begin Dataset excerpts

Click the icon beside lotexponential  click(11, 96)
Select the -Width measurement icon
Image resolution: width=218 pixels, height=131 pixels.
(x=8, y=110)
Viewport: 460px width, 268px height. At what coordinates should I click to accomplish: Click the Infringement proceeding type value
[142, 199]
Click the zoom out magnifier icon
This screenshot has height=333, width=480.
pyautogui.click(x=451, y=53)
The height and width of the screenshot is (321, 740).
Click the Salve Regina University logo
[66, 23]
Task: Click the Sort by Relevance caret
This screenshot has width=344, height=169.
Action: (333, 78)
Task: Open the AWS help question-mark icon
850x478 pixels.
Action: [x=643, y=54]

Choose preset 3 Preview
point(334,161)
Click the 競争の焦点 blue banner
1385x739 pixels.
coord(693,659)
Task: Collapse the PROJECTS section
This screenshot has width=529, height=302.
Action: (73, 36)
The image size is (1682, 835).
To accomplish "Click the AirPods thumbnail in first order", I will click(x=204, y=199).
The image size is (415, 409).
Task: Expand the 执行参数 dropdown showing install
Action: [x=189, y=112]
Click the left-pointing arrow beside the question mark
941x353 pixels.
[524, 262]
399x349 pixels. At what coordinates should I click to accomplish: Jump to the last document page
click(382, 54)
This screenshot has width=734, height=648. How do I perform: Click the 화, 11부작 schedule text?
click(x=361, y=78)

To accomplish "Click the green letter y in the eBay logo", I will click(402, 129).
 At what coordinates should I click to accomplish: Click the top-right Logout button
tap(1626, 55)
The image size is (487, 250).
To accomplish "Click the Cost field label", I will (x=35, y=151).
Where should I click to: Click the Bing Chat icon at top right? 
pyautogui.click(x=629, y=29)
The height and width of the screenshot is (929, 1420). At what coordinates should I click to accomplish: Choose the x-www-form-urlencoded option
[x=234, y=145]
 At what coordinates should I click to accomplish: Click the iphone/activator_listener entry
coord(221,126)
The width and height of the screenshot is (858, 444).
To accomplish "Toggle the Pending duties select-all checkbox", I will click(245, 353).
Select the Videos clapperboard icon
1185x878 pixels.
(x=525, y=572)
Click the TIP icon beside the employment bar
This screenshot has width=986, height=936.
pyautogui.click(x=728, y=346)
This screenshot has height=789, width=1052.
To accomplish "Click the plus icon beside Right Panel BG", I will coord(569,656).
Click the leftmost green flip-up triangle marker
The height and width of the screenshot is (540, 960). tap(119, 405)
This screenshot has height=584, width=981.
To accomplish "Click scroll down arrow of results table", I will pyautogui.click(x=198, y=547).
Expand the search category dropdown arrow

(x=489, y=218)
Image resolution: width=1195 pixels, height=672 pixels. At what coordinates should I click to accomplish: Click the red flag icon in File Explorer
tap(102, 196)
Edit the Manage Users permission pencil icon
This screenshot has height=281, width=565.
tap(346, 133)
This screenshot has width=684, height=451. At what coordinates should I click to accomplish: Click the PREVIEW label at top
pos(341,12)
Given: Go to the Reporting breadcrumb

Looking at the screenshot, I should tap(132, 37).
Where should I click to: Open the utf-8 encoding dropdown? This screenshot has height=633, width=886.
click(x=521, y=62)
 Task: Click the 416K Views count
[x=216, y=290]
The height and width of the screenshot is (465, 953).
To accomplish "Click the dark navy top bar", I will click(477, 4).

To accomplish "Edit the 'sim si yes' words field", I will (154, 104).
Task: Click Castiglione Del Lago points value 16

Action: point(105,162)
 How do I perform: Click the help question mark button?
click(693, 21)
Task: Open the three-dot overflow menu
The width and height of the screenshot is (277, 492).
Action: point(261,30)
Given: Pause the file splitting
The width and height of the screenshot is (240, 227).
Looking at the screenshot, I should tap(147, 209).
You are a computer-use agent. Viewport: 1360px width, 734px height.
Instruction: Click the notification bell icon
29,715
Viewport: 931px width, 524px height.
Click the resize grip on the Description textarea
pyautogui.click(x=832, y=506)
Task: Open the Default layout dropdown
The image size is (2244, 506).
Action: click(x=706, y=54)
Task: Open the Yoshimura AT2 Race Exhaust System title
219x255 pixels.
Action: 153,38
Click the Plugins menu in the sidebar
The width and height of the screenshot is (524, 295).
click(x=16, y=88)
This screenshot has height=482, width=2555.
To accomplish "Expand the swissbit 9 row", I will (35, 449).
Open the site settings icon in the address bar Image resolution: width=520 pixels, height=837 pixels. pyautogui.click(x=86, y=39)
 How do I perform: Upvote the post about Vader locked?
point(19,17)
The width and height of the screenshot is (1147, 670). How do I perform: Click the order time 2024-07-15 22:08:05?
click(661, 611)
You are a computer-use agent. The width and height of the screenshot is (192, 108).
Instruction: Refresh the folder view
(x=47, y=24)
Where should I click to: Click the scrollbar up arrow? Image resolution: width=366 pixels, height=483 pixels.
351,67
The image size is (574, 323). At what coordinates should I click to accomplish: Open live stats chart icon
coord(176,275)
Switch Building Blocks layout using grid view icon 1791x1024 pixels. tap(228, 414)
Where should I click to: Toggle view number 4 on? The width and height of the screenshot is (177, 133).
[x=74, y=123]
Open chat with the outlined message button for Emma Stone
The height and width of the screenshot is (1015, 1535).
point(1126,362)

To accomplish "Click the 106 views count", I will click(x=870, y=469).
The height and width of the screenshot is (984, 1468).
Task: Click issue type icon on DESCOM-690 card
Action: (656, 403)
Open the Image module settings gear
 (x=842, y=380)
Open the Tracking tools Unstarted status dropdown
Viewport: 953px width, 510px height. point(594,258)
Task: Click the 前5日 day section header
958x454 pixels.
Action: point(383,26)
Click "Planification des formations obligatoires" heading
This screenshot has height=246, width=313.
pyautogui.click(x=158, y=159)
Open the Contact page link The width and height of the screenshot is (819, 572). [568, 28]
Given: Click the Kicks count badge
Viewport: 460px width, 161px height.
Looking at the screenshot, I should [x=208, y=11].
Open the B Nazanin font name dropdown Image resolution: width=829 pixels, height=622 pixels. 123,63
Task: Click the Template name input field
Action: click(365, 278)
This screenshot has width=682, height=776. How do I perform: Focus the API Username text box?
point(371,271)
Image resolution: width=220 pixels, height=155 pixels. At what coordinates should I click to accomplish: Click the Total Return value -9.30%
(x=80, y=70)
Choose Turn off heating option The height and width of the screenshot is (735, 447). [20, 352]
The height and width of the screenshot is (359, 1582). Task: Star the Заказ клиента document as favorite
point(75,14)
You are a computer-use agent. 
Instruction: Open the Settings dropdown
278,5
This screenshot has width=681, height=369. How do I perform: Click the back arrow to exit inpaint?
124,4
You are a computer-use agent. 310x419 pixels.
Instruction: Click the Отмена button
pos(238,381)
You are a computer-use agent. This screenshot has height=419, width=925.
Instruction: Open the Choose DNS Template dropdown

end Dataset excerpts

Count the lines in the rows above that contain the word "Expand", and reply with only that number.

3